Wacana Penundaan Pemilu 2024, Politisi Golkar Papua Barat Berikan 2 Sudut Pandang
SURABAYA-KEMPALAN: Wacana penundaan pemilihan umum tahun 2024 yang dilemparkan kepada publik oleh Muhaimin Iskandar, Ketua Umum Partai Kebangkitan Bangsa masih menjadi topik hangat yang dibicarakan oleh khalayak umum.
Akan tetapi, seringkali politisi yang diwawancarai adalah yang berasal dari pusat, sementara itu politisi dari daerah masih kurang mendapatkan sorotan berkaitan dengan bagaimana pandangan mereka terhadap wacana tersebut.
Seorang politisi Golkar asal Papua Barat menyampaikan bahwa dalam kerangka politisi ia menyetujui, karena banyak hal yang harus disiapkan untuk membesarkan partai maupun figur partai yang mau diorbitkan menjadi presiden.
“Kemudian kalaupun pilpres diundur, sudah pasti pilegpun diundur, hal itu dapat menjadi keuntungan tersendiri bagi seluruh anggota DPR dari tingkat daerah sampai tingkat Senayan, karena hitungan 1 periode 3 tahun artinya bisa dibulatkan menjadi 2 periode tanpa bertarung lagi untuk putaran kedua.
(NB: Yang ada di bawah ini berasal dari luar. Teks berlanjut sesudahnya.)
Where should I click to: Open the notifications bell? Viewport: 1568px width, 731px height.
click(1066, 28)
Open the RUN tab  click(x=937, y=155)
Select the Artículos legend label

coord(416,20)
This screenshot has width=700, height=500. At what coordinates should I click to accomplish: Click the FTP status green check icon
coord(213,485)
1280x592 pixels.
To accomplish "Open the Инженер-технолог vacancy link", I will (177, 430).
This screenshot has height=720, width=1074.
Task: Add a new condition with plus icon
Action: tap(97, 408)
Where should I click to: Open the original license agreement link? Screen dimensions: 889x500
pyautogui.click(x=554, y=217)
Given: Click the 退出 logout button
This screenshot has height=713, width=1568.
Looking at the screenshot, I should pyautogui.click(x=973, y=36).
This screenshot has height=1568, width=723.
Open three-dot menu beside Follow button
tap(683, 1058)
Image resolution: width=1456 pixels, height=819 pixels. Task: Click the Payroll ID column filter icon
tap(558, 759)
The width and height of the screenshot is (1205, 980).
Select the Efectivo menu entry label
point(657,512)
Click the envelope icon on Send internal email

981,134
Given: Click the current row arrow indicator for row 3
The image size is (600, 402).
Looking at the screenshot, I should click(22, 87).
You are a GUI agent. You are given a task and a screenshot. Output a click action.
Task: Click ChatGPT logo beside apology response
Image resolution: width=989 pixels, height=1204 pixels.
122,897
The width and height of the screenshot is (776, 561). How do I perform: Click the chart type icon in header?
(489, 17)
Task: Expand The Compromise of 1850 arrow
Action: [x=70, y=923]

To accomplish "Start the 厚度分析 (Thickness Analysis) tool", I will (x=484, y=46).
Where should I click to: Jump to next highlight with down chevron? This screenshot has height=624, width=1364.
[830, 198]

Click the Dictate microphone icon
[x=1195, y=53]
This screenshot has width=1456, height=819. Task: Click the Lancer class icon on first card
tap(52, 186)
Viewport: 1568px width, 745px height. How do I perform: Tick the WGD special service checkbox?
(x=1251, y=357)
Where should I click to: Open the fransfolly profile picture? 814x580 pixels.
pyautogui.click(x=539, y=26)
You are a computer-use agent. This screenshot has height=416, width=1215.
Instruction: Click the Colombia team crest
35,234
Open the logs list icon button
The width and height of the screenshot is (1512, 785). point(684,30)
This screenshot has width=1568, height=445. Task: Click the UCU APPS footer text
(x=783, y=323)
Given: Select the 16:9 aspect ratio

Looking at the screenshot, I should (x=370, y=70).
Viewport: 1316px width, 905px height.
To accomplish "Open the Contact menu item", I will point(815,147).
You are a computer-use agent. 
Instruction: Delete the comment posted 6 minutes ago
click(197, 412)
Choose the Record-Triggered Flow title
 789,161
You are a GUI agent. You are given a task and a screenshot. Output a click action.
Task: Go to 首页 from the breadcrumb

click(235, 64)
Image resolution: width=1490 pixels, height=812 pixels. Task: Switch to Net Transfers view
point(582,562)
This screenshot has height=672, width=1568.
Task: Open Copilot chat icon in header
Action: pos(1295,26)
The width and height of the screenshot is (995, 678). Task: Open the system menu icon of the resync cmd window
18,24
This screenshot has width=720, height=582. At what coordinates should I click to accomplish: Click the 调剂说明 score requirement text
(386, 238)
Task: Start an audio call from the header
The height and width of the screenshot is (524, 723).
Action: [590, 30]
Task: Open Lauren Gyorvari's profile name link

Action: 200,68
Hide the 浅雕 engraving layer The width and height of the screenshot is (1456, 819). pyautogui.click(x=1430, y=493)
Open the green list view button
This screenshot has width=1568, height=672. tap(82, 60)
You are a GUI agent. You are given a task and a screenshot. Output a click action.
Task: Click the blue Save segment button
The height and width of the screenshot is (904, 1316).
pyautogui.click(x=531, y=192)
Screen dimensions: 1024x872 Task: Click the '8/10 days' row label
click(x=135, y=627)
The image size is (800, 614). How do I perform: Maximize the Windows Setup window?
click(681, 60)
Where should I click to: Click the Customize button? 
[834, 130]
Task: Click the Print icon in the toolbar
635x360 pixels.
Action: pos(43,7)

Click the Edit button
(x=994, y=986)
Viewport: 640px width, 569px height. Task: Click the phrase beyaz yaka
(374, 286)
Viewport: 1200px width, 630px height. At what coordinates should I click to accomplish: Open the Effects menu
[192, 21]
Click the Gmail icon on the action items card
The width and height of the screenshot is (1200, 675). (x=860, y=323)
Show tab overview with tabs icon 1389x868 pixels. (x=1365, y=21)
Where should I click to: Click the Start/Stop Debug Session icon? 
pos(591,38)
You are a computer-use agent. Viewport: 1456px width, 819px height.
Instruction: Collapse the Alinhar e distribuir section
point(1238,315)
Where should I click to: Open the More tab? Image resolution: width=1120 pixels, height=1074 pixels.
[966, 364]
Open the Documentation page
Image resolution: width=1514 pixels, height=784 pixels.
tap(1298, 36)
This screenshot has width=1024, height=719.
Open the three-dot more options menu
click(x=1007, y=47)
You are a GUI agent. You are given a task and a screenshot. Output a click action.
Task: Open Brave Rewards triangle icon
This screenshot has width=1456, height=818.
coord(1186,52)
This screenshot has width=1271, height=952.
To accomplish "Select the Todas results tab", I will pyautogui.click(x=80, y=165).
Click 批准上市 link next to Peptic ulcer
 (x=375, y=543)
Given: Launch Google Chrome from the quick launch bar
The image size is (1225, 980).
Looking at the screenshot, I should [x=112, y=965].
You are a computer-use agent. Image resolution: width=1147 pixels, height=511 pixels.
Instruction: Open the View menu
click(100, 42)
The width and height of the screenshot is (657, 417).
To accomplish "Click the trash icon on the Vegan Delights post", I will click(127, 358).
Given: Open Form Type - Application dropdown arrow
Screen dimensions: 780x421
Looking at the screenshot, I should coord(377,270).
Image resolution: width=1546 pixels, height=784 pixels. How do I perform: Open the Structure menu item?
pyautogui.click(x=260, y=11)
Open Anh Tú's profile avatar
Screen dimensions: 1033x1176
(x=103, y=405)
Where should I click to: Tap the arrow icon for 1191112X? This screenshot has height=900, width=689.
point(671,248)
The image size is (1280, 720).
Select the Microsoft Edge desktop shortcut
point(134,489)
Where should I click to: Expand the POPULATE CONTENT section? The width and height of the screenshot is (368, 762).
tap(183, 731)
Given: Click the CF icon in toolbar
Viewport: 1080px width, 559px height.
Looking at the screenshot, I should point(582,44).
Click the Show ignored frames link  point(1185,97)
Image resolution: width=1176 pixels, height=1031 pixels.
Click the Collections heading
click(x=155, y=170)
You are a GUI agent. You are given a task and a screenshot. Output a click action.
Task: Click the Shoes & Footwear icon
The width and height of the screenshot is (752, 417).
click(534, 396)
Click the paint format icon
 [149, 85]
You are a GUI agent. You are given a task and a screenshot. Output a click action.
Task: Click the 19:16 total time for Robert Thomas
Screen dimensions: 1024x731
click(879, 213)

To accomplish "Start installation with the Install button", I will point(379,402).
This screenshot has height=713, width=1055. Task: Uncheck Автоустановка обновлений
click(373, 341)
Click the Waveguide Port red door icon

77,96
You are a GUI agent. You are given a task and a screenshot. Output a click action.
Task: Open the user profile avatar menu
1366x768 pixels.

Sisanya untuk siapkan kuda-kuda untuk ke jenjang karir lebih tinggi,” ungkapnya kepada Kempalan.com pada Minggu (20/3).
Terkait dampak penundaan pilpres, ia menyatakan tidak ada dampaknya, justru yang berdampak adalah pergantian kepala daerah 10 provinsi lebih yang turun tahun ini dan provinsi tersebut akan diisi oleh pelaksana tugas (plt) atau caretaker selama kurang lebih 2 tahun. Hal itulah yang justru akan menjadi persoalan dan dampaknya besar.
“Kalau caretaker 2 tahun lebih berarti pengelolaan anggaran hanya setengah dari anggaran, karena status kepala daerah tersebut caretaker, bukan definitif,” tuturnya sembari menambahkan bahwa para plt dan caretaker adalah kemauan dari pusat, bukan kemauan daerah.
Politisi Golkar itu turut mengutarakan, sebagian besar partai lebih memilih posisi penundaan pilpres karena tidak ada satupun partai yang benar-benar mengeluarkan figur untuk menjadi presiden.
Namun, ia juga memberikan sudut pandang aktivisme politik yang lebih baik tidak terjadi karena mencederai UUD 1945. Hal itu melanggar konstitusi untuk kehidupan berbangsa dan bernegara serta harus dilawan karena mengkhianati moral negara. (Reza Hikam)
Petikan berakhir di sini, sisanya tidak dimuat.